Since the strengthening of Red flag laws on May 16, orders of protection have increased nearly 94% statewide and 75% in Suffolk County, Governor Kathy Hochul said Credit: NY Governor's Office

Gov. Kathy Hochul came to Suffolk County Friday praising the county for using the state's "red flag" law more than any other county in taking guns away from people who are a danger to themselves or others, touting the law's effectiveness as part of "comprehensive" gun safety measures.

"Why are we here in Suffolk County? Because you’re doing it the best," Hochul said at the Anthony J. Tatti Youth Center in North Babylon, which attracted about 75 people, including state and local law enforcement officials, state and local legislators and community activists. Hochul is running for election as governor in November. 

Hochul said Suffolk has continued to take the lead among counties in the state in the number of "extreme protective orders," it has sought since the law, better known as the "red flag" law, went into effect in 2019. She said the county had increased the number of orders by about 75% over last year, for 114 so far this year. "You’ve taken this seriously."

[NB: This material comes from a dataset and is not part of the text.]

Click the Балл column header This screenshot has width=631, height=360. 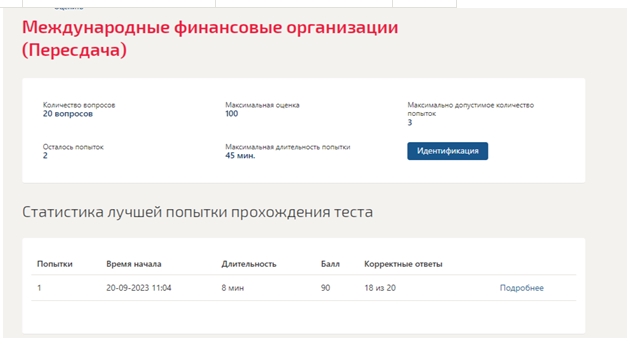(x=330, y=264)
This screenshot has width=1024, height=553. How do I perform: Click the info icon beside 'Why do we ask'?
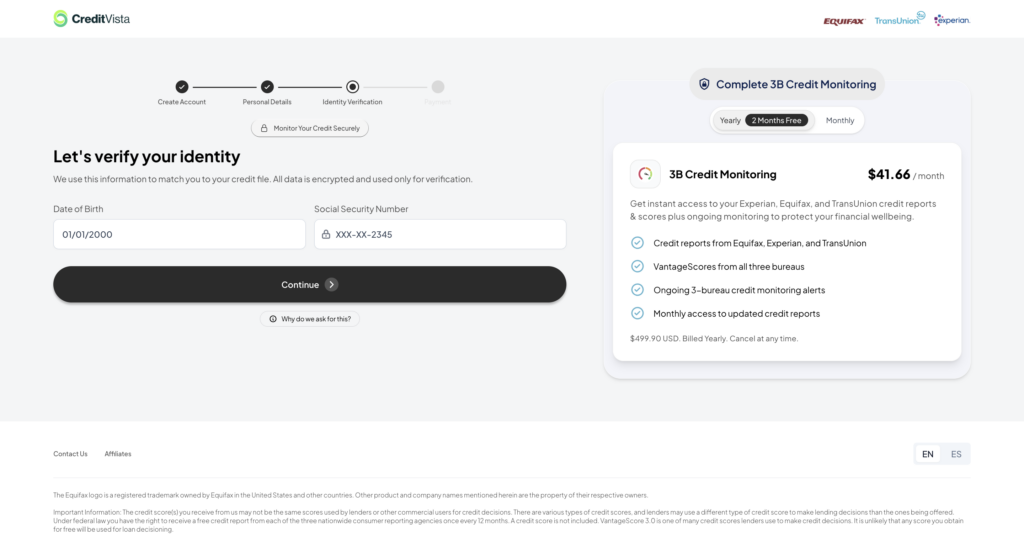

Hochul added: "We have such good news about the effectiveness of what our new enhanced red flag laws have done. Since we did this, the orders of protection filed by state police alone have increased 94%," Hochul said, citing 184 orders of protection state police have filed since she signed an executive order in May, requiring them to expand their use of such orders when they feel someone poses a threat to themselves or society. "That’s double from the amount of last year alone." 

Rep. Lee Zeldin, (R-Shirley) the Republican running for governor against Hochul, has said he opposed the red flag law, fearing it could be a "very slippery slope" to target law-abiding gun owners.

Hochul announced that on Aug. 24, the state's Division of Criminal Justice Services was partnering with Everytown for Gun Safety to provide training for law enforcement in protection orders, such as how to identify extreme risk behavior and how to file the orders. "Not only do I want a training module for law enforcement...but for our schools," she said to loud applause.

Monisha Henley, Everytown's senior director of state affairs, called red flag laws the "bedrock of gun safety policy that keep guns out of the hands of individuals in crisis."

New York State Police Superintendent Kevin Bruen was among law enforcement officials--Suffolk Sheriff Errol Toulon Jr. and Suffolk County Police Commissioner Rodney Harrison--who praised the law for giving them another tool to help prevent gun violence.

"It's not possible for me to tell you a specific case of something that didn't happen because we did this," Bruen said of filing red flag orders. "I know in my heart of hearts we have stopped specific tragedies from happening because we took action...because somebody was saying they were going to kill themselves or other people and they went out and got those guns."

Suffolk Executive Steve Bellone said, "We want to make sure anyone who is a danger to themselves or others is not going to have a gun in their hands."

Hochul said the red flag law was part of comprehensive gun safety measures. In response to the U.S. Supreme Court's decision overturning New York's century-old concealed handgun carry permit law, Hochul said on Aug. 31, she would be announcing regulations on establishing which "sensitive places" would be off limits to guns. "We have to get this right and establish our policy on restricting weapons [in] sensitive places and defining where those sensitive places are...They will be common sense places. We're using standards that will be legally sustainable."